Just wondering how to store overnight to bring to someone’s house tomorrow? THANK YOU!
Room temp covered with plastic wrap. Make sure it is completely cool before you cover.
Hi Pamela,
I’ve been substituting einkorn flour in many of my recipes one to one but found that in a pizza dough recipe it was very dense and heavy. Is there a particular kind of jovial you recommend specifically for baking?
Interesting! I haven’t used einkorn in pizza dough but I use the Jovial Foods white einkorn flour one-to-one and the whole wheat einkorn is more like 7/8 cup to 1 cup of regular flour. You can also search the Jovial Foods website and check out their recipes to get an idea of proportions.
Thanks so much for getting back to me so quickly. Which einkorn do you recommend for he apple cake?
the white one!
Would this work as muffins? What changes would I need to make? Thanks!
Can’t wait to make this looks so delicious.. I have the Cup 4 Cup gluten free flour and I assumed I could substitute it without any problem for anything that needs flour??? You’re saying we need to add the xanthan gum whenever I’m using it instead of flour for baking?
Since I have never used Cup 4 Cup GF flour, I cannot tell you how it would work in this recipe. I know many people have success with it, but I can’t say for sure what the results would be here. Let me know if you try it though!
Hello!
Any suggestions for egg free?
I’m wondering the same thing. I usually use flax eggs but they don’t always yield the same moisture as an egg would.
I am salivating over this recipe by the way!
Sorry, I just didn’t have the time to test the recipe with an egg substitute. Flax eggs and aquafaba are usually good subs for eggs in small amounts, so I would assume either would work here, but I can’t make any guarantees.
Wondering if flax eggs would work?
I can only wonder as well since I haven’t tried them here. That should work, but I don’t know for sure.
I would try flax eggs or aquafaba (try 6 TBS) stabilized with 1/4 tsp cream of tartar. No idea what the results would be since I haven’t tried either.
I just made it with chia eggs (2 tbsp ground chia w 6 Tbsp water) and it worked great. Note: I used Thrive Market’s paleo flour blend, no xanthan and I used 1/2 Cup honey + 1/4 Cup sugar instead of the 3/4 cup sugar in the batter (wanted to add honey for Rosh Hashanah). It was delicious and great texture.
Morning Pamela!
This cake looks delish.
I have a huge bag of spelt flour and would love to use
It for this cake?
Thank you for the recipe.
Go for it!
Can this cake freeze well?
I am assuming yes because I have frozen similar cakes, but I have not tried freezing this cake so I can’t tell you for sure.
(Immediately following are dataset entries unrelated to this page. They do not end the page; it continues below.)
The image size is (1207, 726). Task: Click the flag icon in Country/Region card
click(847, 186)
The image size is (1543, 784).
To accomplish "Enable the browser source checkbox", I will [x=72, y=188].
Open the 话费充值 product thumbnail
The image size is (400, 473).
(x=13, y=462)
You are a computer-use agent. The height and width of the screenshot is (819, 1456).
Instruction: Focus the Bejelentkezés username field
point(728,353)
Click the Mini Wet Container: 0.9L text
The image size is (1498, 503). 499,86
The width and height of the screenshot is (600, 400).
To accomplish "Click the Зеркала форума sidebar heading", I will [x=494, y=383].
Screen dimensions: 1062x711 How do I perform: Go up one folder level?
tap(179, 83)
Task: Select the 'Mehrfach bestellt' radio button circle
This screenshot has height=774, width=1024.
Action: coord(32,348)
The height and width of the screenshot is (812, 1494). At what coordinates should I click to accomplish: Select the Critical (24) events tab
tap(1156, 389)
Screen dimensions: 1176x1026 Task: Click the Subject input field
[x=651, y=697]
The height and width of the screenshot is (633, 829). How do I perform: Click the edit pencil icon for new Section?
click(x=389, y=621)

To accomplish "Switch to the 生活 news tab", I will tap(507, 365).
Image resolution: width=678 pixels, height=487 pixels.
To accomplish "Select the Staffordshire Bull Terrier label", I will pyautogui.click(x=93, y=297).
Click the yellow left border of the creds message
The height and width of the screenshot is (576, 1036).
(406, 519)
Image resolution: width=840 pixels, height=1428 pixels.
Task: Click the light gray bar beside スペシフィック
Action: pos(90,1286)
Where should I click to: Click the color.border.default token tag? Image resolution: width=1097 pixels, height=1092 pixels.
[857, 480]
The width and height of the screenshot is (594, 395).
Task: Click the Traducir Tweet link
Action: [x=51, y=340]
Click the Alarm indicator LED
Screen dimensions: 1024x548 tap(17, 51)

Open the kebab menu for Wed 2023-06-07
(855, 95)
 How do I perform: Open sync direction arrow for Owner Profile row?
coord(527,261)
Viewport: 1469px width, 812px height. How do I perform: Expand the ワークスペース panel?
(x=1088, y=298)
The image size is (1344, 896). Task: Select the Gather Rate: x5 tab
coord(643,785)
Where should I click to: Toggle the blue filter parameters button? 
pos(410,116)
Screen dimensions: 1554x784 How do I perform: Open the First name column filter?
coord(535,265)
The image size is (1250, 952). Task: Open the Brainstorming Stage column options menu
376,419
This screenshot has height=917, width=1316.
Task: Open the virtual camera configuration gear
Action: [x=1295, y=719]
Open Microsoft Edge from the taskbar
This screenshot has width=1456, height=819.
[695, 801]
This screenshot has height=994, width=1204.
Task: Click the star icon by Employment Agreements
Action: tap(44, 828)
Did you freeze? I am curious if it worked out?
Is it possible to substitute almond flour?
Unfortunately you cannot sub almond flour one-for-one with a grain flour. If you need a grain-free cake, I would find a good basic grain-free cake recipe and add the same spices. Then you could swap half almond flour and half starchy flour (like arrowroot or cassava) for the flour in the crumble. It won’t be exactly the same, but good enough. You might take a look at my grain-free lemon poppyseed muffin recipe and turn that into a cake (omit poppyseeds and lemon zest.) https://pamelasalzman.com/grain-free-lemon-poppy-seed-muffins-recipe/
Would it be possible to convert this to an 8 by 8 or 8 by 10 pan as a snack crumb cake? Thanks!
Area of a 9-inch round cake pan is 63.6 sq, inches. Area of an 8 x 8 is 64 sq. inches, so that would be basically identical. An 8 x 10 is 80 sq inches which would also work and make a slightly thinner cake which would cook in a little less time. But I think that would be great since the cake is thick. Line the cake pans with parchment that goes high enough up two of the sides so you can pull the cake out with ease and not have to invert it out of the pan and lose any topping. 🙂
Hi whats is the xanthane for? Can it be nade with out it. Where I live im not a le to find it.
Thanks for the recepie looks delicious.
The xanthan gum is ONLY if you use GF (ie gluten free) flour. You need it to provide structure and elasticity. If you use a wheat flour or any flour with gluten, you do not need xanthan gum.